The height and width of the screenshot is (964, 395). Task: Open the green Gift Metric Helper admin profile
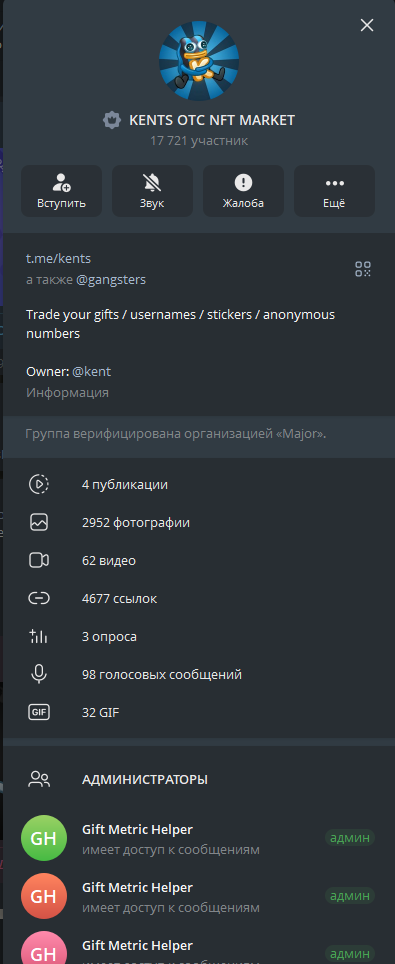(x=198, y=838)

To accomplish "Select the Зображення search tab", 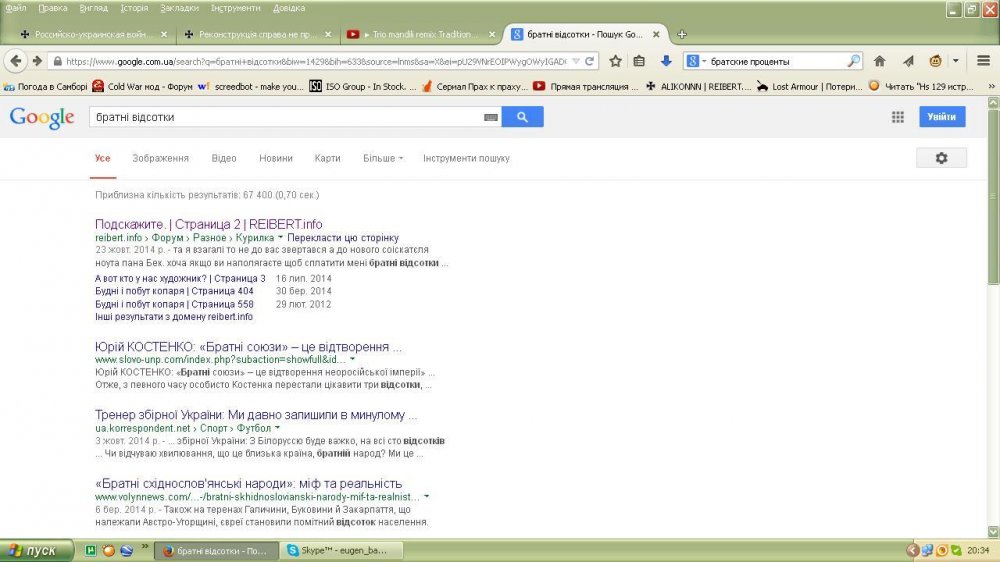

--

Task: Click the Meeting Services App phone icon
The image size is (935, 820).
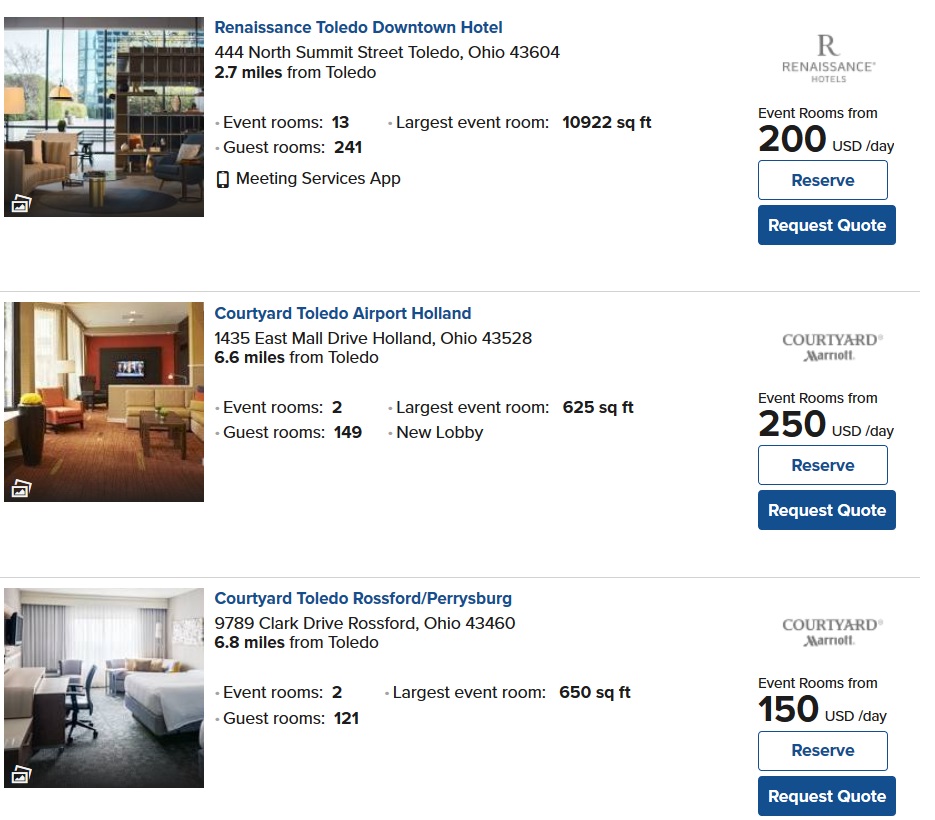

==

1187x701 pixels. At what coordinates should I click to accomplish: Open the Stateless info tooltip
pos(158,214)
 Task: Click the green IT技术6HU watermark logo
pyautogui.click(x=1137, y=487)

Exercise brief
Pull out every line of the material above that contains the string "green". Matching is case-sensitive.

Solution
The height and width of the screenshot is (964, 395). Task: Open the green Gift Metric Helper admin profile
 Task: Click the green IT技术6HU watermark logo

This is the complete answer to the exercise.